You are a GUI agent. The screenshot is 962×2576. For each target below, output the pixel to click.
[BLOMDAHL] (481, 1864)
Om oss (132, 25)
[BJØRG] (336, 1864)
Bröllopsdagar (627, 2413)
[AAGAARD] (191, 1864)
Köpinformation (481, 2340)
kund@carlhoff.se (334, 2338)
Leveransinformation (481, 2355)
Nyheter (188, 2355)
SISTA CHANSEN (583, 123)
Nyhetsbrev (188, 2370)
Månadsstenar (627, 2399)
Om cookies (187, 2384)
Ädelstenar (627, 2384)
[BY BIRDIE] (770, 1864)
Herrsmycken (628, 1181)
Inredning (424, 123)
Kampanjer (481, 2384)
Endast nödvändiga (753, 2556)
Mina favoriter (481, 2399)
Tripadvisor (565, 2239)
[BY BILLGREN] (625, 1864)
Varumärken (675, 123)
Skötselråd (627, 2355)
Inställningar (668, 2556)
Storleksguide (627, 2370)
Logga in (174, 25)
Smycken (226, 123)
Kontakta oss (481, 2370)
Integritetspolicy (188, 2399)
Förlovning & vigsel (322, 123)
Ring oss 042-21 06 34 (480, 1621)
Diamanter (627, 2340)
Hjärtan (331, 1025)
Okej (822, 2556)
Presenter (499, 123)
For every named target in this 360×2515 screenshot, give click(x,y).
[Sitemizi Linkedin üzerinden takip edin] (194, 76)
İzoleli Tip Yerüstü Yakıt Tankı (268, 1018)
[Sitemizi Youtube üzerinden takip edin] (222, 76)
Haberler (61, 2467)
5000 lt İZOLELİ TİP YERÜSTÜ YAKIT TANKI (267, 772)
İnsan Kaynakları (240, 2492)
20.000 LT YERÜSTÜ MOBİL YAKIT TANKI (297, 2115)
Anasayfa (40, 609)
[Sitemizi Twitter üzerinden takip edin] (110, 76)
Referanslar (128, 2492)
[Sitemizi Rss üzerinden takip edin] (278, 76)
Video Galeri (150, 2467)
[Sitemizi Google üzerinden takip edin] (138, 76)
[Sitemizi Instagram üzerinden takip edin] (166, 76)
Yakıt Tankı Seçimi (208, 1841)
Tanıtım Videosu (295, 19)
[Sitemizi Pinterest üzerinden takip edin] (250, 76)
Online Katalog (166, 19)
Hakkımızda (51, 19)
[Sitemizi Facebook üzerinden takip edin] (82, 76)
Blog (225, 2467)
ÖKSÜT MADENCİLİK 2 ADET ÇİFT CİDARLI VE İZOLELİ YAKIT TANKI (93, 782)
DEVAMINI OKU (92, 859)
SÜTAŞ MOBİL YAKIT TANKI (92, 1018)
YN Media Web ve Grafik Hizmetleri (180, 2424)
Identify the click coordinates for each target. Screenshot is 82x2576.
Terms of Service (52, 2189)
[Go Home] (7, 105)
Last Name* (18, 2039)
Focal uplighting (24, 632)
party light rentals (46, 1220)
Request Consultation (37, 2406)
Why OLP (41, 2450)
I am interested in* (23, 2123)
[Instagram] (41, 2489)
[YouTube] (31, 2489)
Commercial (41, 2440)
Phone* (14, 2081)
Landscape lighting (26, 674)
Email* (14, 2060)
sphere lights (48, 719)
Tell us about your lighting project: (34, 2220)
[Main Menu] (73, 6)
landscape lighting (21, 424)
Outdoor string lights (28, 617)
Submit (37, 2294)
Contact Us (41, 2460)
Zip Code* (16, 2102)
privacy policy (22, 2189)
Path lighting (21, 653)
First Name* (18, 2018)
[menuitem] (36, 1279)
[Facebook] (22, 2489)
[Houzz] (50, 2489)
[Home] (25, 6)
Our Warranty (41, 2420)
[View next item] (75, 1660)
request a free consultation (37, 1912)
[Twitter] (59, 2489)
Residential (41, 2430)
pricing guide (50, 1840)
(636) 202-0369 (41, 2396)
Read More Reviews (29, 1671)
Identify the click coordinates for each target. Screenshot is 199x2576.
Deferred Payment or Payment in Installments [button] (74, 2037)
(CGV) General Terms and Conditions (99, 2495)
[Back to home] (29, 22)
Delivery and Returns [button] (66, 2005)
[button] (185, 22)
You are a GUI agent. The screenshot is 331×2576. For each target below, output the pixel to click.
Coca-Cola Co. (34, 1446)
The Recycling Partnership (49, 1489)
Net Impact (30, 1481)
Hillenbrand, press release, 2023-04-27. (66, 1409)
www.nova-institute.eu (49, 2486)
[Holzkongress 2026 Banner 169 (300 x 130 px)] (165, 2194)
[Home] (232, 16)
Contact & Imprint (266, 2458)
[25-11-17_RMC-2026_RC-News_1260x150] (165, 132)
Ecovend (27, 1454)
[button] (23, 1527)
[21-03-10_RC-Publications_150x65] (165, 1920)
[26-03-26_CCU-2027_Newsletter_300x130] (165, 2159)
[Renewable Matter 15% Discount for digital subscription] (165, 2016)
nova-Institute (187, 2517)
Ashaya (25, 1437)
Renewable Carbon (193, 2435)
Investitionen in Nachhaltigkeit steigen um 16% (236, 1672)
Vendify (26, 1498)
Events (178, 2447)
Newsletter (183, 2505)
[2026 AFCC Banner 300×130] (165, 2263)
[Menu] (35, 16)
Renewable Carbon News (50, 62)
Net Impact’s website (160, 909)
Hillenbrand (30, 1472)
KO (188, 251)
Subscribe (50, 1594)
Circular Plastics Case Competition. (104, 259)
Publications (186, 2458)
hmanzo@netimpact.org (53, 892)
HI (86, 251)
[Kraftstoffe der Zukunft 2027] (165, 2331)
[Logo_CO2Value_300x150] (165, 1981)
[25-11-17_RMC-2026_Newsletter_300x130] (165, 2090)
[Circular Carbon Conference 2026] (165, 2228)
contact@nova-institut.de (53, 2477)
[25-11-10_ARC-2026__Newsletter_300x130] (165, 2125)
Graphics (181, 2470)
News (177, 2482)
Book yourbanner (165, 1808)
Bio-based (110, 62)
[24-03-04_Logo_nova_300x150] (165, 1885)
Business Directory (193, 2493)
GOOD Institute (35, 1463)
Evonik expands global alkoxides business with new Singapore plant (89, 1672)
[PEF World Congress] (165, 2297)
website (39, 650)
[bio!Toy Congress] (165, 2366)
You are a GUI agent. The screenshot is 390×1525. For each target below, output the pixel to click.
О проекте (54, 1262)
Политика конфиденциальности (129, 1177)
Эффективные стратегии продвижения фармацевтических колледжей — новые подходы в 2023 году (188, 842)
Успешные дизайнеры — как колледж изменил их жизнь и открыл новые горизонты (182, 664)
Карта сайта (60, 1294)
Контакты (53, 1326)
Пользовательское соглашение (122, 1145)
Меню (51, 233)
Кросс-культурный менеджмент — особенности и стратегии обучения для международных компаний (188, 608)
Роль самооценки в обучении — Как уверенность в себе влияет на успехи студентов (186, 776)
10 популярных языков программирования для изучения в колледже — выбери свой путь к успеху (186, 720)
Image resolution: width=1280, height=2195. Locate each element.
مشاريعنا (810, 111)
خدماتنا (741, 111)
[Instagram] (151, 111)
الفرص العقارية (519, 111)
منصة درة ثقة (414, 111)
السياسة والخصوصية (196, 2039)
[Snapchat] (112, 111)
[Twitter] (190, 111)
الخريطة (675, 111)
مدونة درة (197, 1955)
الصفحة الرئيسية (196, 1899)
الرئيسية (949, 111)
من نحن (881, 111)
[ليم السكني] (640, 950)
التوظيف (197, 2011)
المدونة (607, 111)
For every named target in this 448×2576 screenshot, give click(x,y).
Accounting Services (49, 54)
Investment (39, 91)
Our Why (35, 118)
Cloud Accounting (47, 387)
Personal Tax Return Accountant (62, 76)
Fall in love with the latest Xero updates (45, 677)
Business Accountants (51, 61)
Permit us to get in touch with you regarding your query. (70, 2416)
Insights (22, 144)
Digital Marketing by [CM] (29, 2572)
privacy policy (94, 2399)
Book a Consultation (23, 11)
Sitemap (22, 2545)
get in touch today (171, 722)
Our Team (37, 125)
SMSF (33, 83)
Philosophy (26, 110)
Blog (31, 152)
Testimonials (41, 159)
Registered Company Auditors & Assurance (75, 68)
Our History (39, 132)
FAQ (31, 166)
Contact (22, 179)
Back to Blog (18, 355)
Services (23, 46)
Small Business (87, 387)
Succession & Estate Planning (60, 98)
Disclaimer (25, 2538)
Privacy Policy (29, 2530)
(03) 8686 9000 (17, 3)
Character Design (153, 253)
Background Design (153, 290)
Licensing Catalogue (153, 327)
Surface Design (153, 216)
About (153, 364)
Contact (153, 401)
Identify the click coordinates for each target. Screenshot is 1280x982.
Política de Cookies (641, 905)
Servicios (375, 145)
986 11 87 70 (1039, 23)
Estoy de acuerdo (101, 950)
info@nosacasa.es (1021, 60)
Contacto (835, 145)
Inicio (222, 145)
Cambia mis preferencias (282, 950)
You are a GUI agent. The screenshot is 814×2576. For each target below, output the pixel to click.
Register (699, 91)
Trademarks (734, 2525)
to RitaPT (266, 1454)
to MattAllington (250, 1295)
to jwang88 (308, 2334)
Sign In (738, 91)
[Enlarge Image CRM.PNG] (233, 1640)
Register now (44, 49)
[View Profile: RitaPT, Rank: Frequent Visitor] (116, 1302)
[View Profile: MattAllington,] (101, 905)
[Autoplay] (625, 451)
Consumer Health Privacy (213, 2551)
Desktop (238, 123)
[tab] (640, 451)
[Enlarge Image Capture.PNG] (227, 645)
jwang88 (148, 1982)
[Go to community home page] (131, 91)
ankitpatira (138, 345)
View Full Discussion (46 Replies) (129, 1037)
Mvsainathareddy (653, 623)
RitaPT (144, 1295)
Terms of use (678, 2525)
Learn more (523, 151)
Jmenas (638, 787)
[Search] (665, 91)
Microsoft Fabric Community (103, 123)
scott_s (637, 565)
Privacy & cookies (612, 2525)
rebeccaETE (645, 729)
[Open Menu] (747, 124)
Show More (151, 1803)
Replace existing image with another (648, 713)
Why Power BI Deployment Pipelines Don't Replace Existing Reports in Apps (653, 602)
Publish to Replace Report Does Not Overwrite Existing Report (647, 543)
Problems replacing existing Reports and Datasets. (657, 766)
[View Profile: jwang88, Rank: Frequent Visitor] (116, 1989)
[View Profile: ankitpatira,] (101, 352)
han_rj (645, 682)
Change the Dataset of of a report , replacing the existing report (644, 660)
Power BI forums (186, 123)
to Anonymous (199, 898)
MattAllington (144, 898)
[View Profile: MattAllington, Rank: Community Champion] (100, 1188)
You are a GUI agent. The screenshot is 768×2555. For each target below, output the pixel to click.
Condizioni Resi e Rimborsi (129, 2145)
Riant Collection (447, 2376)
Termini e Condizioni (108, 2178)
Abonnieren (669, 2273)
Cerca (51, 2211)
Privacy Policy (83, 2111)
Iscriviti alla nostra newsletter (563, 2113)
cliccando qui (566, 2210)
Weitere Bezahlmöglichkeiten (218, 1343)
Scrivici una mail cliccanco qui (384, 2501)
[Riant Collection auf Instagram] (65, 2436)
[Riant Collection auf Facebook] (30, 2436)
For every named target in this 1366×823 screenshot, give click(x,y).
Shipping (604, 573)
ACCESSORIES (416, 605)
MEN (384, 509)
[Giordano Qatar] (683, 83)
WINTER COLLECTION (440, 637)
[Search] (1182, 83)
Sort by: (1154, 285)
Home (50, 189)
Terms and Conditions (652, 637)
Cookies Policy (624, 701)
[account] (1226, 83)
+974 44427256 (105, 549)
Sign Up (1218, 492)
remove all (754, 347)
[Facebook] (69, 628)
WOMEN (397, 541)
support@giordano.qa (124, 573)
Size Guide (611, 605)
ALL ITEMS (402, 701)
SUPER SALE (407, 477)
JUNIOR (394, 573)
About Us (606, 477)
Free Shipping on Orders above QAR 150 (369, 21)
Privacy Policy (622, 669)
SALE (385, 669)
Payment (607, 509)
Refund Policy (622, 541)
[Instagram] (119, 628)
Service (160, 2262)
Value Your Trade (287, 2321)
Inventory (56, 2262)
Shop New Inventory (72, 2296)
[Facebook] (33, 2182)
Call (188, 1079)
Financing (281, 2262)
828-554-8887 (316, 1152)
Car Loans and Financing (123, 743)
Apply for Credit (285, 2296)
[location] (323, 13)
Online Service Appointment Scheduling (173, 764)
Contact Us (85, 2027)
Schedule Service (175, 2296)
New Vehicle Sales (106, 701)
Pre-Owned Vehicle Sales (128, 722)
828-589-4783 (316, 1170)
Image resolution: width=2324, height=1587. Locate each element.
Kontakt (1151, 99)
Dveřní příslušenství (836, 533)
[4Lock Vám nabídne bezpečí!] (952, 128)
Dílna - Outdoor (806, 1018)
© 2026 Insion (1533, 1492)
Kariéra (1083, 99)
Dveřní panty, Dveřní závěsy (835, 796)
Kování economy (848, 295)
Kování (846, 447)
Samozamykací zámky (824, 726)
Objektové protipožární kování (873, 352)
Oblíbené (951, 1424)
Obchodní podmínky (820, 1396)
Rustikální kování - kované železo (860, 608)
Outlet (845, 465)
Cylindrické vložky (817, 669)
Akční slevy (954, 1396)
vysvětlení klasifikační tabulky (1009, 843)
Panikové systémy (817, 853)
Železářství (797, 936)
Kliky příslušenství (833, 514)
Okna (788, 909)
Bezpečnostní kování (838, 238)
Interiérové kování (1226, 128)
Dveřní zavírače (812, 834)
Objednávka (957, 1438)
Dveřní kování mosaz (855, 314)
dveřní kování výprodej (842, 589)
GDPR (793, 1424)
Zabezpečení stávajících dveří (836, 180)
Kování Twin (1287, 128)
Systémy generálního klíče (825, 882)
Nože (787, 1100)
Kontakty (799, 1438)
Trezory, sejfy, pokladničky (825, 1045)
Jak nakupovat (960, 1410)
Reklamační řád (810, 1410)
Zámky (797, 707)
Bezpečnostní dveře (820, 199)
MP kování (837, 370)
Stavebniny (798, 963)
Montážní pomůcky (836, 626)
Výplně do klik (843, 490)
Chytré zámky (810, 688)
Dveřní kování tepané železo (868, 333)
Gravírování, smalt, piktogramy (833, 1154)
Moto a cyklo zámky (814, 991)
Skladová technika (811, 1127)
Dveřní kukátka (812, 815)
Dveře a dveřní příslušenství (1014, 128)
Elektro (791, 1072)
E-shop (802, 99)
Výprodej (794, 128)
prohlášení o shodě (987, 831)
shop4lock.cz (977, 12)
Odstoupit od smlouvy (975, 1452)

☆ ☆ ☆ ☆ ☆ ☆ ☆

#### [BRIEF]
Look back at the entries above and repeat, unchanged, every line from the line holding "Submit (37, 2294)" through the line holding "[button] (185, 22)".

#### [OUTPUT]
Submit (37, 2294)
Contact Us (41, 2460)
Zip Code* (16, 2102)
privacy policy (22, 2189)
Path lighting (21, 653)
First Name* (18, 2018)
[menuitem] (36, 1279)
[Facebook] (22, 2489)
[Houzz] (50, 2489)
[Home] (25, 6)
Our Warranty (41, 2420)
[View next item] (75, 1660)
request a free consultation (37, 1912)
[Twitter] (59, 2489)
Residential (41, 2430)
pricing guide (50, 1840)
(636) 202-0369 (41, 2396)
Read More Reviews (29, 1671)
Identify the click coordinates for each target. Screenshot is 199x2576.
Deferred Payment or Payment in Installments [button] (74, 2037)
(CGV) General Terms and Conditions (99, 2495)
[Back to home] (29, 22)
Delivery and Returns [button] (66, 2005)
[button] (185, 22)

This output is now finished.